Chantel Butterfield knows there are still misconceptions locally about human trafficking.
“We still see a lot of, ‘That doesn’t happen here,’ and ‘It wouldn’t happen to my family,’” said the project coordinator of human trafficking support and awareness at the Sexual Assault Survivors’ Centre.
“I think the largest barrier is that people think it’s only happening to adults…but the really vulnerable community right now is our youth. With so many homeless youth here, we have this entire population with these really intense risks.”
Butterfield is hoping for a successful turnout at Human Trafficking Awareness Day, a seminar happening at the Holiday Inn on Feb. 22. Presentations and discussions will focus on strengthening local education and supports, and finding solutions to tackle all forms of human trafficking — the recruiting, controlling, and holding of a person to exploit them.
Most cases involve the sexual exploitation of women and girls.
“It’s absolutely geared towards any member of the community, and we would be thrilled to have as many community service agencies as possible,” Butterfield said of the first event of its kind in Sarnia and supported by a provincial grant awarded in 2017.
“We really want to work towards eliminating barriers and creating more safe spaces and resources for trafficked individuals to seek support.
“Everybody will learn and take something home from this.”
The daylong event includes s series of speakers, including a local survivor of human trafficking, a presentation on Indigenous human trafficking, and a discussion with members of Sarnia’s Male Ally Coalition on engaging men and boys.
“We can’t do this on our own, right?” said Butterfield. “We are a feminist organization and we are very aware that we have to engage men and boys in these conversations, or nothing is going to change.”
Butterfield also pointed to a presentation by Kelsey Adams of Anova, London, where research tools have been developed to help community partners identify trafficking survivors. She’ll also touch on the importance of challenging biases and withholding judgment when working with trafficked individuals.
“Those clients really feel those judgments when you’re providing service and care for them…we want to open peoples’ perspectives into awareness and acceptance.”

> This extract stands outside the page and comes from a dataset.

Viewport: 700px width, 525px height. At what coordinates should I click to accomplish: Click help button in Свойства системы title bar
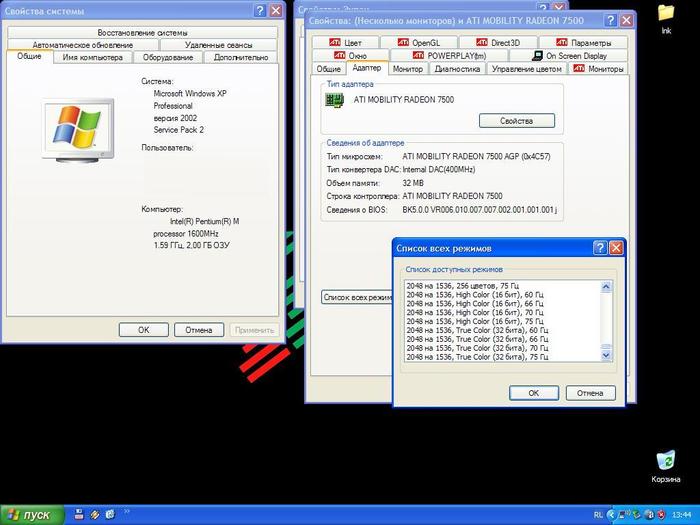[x=260, y=10]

Locally, Butterfield has a caseload of about 10 trafficking survivors, and says as many as 20 survivors are accessing services through the centre at any given time.
“At the Women’s Interval Home, just in the past couple of months, we’ve had probably five women identify as being exploited to some extent.”
Victims of trafficking have complex needs, Butterfield explained, noting their peak time for trauma and struggling is in the evening, because that’s when they were trafficked.
“They really do require someone to check in on them on a daily basis — a text, phone call, or a ride somewhere,” she said. “So it’s really difficult to provide that service when there’s only one or two community partners who have 24-hour care.”
IF YOU GO:
WHAT: Human Trafficking Awareness Day: A Community in Action
WHEN: Friday, Feb. 22, 8:30 a.m. to 4:30 p.m.
WHERE: Holiday Inn
DETAILS: Tickets available through Eventbright, Sexual Assault Survivors’ Centre. Lunch included.